MAMÁ
ÁFRICA (29): LA ISLA DE LOS ELEFANTES
Navegábamos
un tramo del río Chobe. Nos movíamos próximos a una isla plana, que estaba
prácticamente a ras de agua, sin otra vegetación que hierba de pinta jugosa,
que con seguridad sabría a gloria. A su vista, casi lamento no ser herbívoro,
para hacerle honores de gourmet. Aunque, si tal fuera mi propósito, tampoco lo
tendría fácil. La extensa superficie verde aparece muy poblada de elefantes,
que me lo estorbarían. Sé cómo se las gastan cuando alguien invade su territorio
o valoran al intruso como una posible amenaza.
Pero el espectáculo es magnífico. Pensaba
que mi capacidad de asombro se había agotado, y esta visión lo supera todo.
Infinidad de paquidermos, cuyo número renuncio a calcular, se dispersan por
esta llanura fluvial, a la que sus corpachones dotan de un accidentado relieve de promontorios móviles. No sé si son componentes de varias
manadas o forman parte de una sola, cuantiosa y excesiva.
Crece el herbazal con generosidad, y debe de
ofrecer pasto abundante, porque de lo contrario no se explicaría esta afluencia
sin medida. El cauce es profundo y tienen que haberlo atravesado a nado.
Localizamos hipopótamos en tierra, pero también sumergidos. Seguro que, pese a
la agresividad con que defienden sus dominios, les habrán cedido el derecho de
paso sin mucho rechistar. Tampoco los numerosos saurios que a la vista sestean
en tierra o bucean las aguas los habrán incomodado en procura de su carne, por
mucho que los azuce el hambre.
No puedo apartar los ojos de esas moles, que
engullen sin darse más tregua que la que exige la limpieza aérea de cada bocado
arrancado del suelo. Hasta tal punto me ensimismo contemplándolos que lo que en
otro momento constituiría motivo de júbilo se convierte en inoportuna
distracción. Cada dos por tres, la voz de algún compañero llama a los demás a
compartir sus hallazgos, tan tentadores que no puedo pasarlos por alto.
Así, un instante me entretiene un cocodrilo
gigantesco, y observo hipnotizado cómo abre y cierra compulsivamente la bocaza
para triturar una presa que no acierto a discernir si es un pez de buen tamaño
o un varano como el que hace nada se calentaba al sol, o tal vez uno de esos
monos que alborotan la ribera sin adoptar las debidas precauciones.
En
otro punto, una garza blanca corretea, siguiendo desde la orilla las
evoluciones de un hipopótamo, aliado involuntario de su pesca, pues al desplazarse
actúa como bateador que le levanta las piezas.
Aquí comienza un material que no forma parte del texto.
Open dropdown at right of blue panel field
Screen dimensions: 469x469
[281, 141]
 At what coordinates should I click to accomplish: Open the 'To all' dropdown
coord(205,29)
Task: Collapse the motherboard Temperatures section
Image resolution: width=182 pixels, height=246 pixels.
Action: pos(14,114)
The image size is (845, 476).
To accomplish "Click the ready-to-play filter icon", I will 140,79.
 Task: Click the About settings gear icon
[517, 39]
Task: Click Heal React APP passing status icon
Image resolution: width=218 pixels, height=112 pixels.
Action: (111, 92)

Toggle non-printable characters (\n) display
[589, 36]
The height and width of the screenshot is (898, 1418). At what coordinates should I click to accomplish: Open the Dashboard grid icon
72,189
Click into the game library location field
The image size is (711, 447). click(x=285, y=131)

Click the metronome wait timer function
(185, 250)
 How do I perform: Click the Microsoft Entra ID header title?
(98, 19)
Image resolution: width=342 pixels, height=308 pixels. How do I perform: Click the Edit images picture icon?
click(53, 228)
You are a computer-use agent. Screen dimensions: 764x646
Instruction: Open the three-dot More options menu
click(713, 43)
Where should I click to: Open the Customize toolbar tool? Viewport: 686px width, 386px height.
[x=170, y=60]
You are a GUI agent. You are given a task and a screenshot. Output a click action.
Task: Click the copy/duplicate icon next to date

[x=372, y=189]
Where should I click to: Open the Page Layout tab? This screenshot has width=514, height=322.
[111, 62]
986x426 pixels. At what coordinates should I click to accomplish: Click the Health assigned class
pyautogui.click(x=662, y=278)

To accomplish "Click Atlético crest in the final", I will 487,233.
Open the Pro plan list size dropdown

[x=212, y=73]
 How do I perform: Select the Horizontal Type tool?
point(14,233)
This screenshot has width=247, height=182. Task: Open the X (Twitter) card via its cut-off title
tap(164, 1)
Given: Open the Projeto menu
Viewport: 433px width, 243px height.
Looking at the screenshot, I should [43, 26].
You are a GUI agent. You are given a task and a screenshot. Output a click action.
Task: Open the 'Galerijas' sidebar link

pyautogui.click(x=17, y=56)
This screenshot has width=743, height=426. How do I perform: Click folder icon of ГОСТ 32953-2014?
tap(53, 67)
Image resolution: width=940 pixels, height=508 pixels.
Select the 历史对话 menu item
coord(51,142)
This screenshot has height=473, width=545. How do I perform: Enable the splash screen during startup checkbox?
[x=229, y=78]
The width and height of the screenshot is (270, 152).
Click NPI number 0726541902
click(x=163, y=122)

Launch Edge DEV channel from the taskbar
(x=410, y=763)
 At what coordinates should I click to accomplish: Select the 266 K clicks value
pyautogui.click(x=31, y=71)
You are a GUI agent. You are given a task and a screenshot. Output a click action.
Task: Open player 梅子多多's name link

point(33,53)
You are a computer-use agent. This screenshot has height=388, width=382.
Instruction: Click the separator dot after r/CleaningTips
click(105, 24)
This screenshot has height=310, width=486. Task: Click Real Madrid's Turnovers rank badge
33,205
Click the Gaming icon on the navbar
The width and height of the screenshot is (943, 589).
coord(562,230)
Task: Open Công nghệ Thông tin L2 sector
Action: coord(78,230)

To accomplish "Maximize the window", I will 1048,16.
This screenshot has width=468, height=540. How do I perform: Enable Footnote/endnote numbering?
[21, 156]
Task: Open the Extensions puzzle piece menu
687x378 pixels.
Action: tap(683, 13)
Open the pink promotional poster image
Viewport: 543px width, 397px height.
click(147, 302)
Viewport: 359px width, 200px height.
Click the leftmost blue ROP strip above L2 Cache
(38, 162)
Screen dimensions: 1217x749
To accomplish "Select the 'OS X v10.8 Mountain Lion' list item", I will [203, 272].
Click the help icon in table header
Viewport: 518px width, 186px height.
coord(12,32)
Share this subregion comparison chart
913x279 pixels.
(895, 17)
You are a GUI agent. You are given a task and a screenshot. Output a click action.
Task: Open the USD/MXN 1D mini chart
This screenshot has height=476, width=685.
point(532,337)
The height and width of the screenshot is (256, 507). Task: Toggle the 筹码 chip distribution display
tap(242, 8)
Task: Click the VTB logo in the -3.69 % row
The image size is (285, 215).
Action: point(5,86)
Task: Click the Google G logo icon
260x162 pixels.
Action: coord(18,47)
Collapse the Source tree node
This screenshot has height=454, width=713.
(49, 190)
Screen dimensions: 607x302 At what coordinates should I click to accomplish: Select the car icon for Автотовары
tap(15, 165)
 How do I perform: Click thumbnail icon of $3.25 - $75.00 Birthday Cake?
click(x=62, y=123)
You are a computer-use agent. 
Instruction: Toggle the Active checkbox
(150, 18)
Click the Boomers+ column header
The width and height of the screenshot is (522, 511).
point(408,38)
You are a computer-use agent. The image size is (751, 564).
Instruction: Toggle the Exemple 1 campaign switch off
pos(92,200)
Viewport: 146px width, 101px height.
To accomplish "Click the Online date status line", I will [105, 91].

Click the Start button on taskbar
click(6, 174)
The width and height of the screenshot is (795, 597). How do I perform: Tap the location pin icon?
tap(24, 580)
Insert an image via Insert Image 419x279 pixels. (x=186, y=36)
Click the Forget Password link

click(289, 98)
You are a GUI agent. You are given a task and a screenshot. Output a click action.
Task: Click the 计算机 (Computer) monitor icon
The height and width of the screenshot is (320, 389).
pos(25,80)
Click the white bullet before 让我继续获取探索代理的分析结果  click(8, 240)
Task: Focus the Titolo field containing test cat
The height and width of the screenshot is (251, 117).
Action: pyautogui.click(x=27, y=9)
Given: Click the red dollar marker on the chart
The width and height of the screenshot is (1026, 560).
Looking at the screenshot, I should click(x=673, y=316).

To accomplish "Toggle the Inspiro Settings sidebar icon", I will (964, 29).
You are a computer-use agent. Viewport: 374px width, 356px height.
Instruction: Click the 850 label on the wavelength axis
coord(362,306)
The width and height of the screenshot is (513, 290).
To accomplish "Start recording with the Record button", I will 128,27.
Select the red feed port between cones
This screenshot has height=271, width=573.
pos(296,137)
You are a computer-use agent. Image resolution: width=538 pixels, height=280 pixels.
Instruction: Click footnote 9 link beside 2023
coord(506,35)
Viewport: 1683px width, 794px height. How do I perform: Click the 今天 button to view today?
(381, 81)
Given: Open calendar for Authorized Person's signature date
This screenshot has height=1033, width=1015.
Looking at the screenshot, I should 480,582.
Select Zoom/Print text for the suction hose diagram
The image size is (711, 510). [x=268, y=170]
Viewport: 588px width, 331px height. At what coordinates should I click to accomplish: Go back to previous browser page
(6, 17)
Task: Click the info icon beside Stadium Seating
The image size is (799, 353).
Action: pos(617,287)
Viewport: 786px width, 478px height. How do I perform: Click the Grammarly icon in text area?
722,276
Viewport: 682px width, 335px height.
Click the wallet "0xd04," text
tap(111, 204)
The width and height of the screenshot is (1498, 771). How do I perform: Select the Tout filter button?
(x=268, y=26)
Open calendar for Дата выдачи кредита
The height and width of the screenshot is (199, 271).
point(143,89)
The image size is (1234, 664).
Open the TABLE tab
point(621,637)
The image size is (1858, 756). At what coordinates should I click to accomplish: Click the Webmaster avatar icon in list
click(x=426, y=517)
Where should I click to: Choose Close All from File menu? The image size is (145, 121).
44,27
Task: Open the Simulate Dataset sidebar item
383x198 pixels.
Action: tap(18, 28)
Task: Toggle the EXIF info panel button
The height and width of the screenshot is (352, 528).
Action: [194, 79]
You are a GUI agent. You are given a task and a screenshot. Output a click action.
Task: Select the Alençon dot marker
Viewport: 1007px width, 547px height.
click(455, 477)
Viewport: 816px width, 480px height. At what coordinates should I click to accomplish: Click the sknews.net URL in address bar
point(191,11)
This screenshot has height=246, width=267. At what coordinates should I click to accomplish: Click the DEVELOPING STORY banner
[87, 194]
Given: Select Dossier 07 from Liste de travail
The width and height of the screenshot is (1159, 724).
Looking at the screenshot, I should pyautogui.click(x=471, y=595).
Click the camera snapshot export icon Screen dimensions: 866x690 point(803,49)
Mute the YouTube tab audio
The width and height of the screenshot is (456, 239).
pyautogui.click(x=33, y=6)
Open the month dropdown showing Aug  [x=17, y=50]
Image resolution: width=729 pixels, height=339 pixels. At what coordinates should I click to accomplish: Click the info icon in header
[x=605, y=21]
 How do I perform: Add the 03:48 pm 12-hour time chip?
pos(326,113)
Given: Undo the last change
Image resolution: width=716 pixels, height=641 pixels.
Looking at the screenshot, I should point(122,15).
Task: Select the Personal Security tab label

Empingorotados en árboles,
águilas y martines pescadores fían, en cambio, a sus propias fuerzas sus
capturas, escrutando sin pausa la superficie acuática.
Sería
imposible no detener la vista en un abejaruco posado en una rama. Todo un arco
cromático se ofrece en sus plumas, donde no echamos en falta ningún color.
Cerca, una espátula remueve el fondo de aguas someras por si atrapa algún pez cuando
abandone despavorido el lodo que le servía de abrigo. Algo más lejos, el sol
seca las alas que un pájaro serpiente le tiende solícito. Y hay un bando de
gansos del Nilo trabajando de hortelanos, y charranes en vuelo, y pelícanos a
la expectativa, y feos marabúes inmóviles, y una garza que presume de realeza…
Si hubo un espacio donde Noé convocó a los
animales antes de embarcarlos en su arca, debió de estar en los aledaños de
este río Chobe que ahora surcamos. Porque no nos dan tregua los avistamientos.
Chapotean en los terrenos inundados lichis y antílopes de agua, se acogen al
calor del grupo los impalas y presumen de poderío los búfalos.
Todas esas imágenes me cautivan, pero
siempre retornan mis pupilas a los elefantes de la isla. Y caigo en la cuenta
de cuánto me seduce su silencio: tantísimos que son y cómo callan su barritar.